▶ **Text to read**
►

O sky above me! O pure, deep sky! You abyss of light! Gazing into you, I tremble with divine desires. To cast myself into your height—that is my depth! To hide myself in your purity—that is my innocence! And when I wandered alone what did my soul hunger after by night and on treacherous paths? And when I climbed mountains, whom did I always seek, if not you, upon mountains? And all my wandering and mountain climbing, it was merely a necessity and an expedient of clumsiness: my whole will desires only to fly, to fly into you! [Nietzsche, Thus Spoke Zarathustra (translated by Hollingdale, Penguin, 1961), 184]
These are words that Friedrich Nietzsche, the philosopher who championed the will to power, wrote in the secluded mountains of Engadine. To some people these words may amount to nothing more than lyrical effusions. To others they may contain both the intimate sense of the heroic spiritual attitude, the spirit of which is action, and the discipline of ruthless self-control. The temple of this spirit is the primordial majesty of the peaks, the glaciers, the crevasses, and the boundless blue sky.

◄

Extracted data entries
►

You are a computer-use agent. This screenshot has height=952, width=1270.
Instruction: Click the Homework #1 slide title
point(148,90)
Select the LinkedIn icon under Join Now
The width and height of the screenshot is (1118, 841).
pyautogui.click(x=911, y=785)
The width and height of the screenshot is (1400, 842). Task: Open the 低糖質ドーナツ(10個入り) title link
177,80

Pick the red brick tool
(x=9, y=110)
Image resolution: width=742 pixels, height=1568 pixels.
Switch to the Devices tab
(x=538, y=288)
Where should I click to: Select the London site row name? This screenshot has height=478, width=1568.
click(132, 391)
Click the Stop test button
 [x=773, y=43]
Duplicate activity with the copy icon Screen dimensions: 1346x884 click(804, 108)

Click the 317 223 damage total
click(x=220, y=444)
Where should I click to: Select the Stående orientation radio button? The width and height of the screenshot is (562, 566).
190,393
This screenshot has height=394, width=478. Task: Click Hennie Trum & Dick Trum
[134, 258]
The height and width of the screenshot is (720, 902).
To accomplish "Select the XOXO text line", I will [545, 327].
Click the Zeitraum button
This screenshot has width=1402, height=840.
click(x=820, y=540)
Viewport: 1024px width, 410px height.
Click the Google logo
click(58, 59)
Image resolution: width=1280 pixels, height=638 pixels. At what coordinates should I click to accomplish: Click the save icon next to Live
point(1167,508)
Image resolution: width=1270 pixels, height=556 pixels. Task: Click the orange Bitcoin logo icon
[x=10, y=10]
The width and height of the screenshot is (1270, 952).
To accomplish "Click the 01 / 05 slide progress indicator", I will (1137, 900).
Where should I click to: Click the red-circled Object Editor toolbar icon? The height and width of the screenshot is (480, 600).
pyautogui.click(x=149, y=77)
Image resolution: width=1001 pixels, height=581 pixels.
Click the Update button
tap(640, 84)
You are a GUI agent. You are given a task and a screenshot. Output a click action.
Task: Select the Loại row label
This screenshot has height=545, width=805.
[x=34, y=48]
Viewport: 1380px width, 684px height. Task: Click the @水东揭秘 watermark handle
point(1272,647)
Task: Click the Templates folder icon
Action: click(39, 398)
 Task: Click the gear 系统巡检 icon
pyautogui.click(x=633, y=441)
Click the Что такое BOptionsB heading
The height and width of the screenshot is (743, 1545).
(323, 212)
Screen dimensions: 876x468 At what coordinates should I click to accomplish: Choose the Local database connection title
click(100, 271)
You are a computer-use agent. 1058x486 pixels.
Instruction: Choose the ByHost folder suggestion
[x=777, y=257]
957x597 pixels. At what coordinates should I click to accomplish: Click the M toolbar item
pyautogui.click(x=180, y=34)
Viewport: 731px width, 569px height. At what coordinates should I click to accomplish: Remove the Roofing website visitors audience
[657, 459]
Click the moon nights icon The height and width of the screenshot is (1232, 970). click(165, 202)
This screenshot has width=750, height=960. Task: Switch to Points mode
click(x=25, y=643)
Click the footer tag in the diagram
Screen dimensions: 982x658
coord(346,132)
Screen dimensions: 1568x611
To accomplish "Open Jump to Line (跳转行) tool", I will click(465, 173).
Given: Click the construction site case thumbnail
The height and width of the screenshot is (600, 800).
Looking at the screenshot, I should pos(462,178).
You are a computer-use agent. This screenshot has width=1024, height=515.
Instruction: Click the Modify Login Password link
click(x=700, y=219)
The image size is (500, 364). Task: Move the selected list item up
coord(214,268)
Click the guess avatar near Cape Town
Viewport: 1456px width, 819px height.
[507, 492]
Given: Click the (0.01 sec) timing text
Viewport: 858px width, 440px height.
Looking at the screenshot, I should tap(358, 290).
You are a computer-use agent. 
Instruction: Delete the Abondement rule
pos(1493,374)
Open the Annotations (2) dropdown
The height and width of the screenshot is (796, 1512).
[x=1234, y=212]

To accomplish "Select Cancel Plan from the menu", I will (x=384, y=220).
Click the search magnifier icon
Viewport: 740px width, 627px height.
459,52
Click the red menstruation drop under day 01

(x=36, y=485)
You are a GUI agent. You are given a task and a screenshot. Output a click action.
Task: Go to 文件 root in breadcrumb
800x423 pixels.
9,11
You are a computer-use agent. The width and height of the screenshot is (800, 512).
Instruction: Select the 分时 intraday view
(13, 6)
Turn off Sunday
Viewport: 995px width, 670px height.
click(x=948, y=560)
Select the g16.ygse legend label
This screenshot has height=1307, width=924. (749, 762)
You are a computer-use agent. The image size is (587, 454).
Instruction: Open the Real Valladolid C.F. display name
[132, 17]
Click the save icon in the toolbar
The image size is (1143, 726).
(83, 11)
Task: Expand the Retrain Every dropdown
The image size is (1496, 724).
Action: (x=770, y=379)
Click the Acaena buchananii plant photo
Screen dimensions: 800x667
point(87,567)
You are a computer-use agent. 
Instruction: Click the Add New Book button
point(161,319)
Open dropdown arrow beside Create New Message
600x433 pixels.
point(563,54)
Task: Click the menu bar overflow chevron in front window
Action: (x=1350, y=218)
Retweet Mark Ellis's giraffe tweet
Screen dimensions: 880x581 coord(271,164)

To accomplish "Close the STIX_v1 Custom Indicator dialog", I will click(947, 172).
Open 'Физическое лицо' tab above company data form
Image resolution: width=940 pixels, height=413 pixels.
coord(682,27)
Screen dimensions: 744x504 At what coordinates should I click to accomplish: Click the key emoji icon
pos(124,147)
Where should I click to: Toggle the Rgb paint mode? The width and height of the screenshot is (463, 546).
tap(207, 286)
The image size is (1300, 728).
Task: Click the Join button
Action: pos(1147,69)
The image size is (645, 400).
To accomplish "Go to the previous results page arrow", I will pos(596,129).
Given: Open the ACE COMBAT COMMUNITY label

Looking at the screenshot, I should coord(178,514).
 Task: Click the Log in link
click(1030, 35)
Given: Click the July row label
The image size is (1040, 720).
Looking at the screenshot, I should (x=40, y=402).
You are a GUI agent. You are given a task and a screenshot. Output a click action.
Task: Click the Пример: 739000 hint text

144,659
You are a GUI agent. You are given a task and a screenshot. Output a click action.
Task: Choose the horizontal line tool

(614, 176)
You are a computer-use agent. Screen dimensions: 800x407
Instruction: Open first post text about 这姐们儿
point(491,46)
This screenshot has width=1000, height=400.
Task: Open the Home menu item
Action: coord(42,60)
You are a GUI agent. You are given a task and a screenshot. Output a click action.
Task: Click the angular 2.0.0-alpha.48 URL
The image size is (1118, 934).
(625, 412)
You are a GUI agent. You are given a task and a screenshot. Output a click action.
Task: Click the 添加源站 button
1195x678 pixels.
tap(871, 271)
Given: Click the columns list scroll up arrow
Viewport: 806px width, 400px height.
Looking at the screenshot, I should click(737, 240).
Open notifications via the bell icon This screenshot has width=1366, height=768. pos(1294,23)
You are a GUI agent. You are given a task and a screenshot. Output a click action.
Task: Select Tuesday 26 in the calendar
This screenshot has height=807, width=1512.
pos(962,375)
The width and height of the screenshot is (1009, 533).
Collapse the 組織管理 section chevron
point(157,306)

◄

▶ **Required work**
- A) Which natural features does the passage on Nietzsche and the mountains name as the temple of the heroic spirit? List all of them.
- B) According to the passage on Nietzsche and the mountains, where did Nietzsche write the quoted words?
- C) Resume the passage on Nietzsche and the mountains, picking up after its final sentence.

▶ **Answers to each task**
- A) The primordial majesty of the peaks, the glaciers, the crevasses, and the boundless blue sky.

- B) He wrote them in the secluded mountains of Engadine.

- C)
In this context the mountainous peaks and the spiritual peaks converge in one simple and yet powerful reality.
2
Some Remarks Concerning the Divinity of the Mountains
In an editorial published in the Rivista del Club Alpino Italiano [Review of the Italian Mountain Association], S. Manaresi has underlined with efficacious words something that can never be overemphasized, namely, the necessity of overcoming the limiting antithesis between a scholarly, physically weak type—who is cut off from the deepest forces of the body and of life because of his self-imposed confinement to a culture made of words and books—and the sports-minded, healthy, athletic, and physically strong type—who nevertheless lacks all metaphysical reference points. It is necessary today to go beyond the one-sidedness of either of these two types and to reach something more complete, namely, a human being in whom the spirit becomes power and life and in whom physical discipline in turn becomes the introduction to, the symbol and almost a rite of, a spiritual discipline.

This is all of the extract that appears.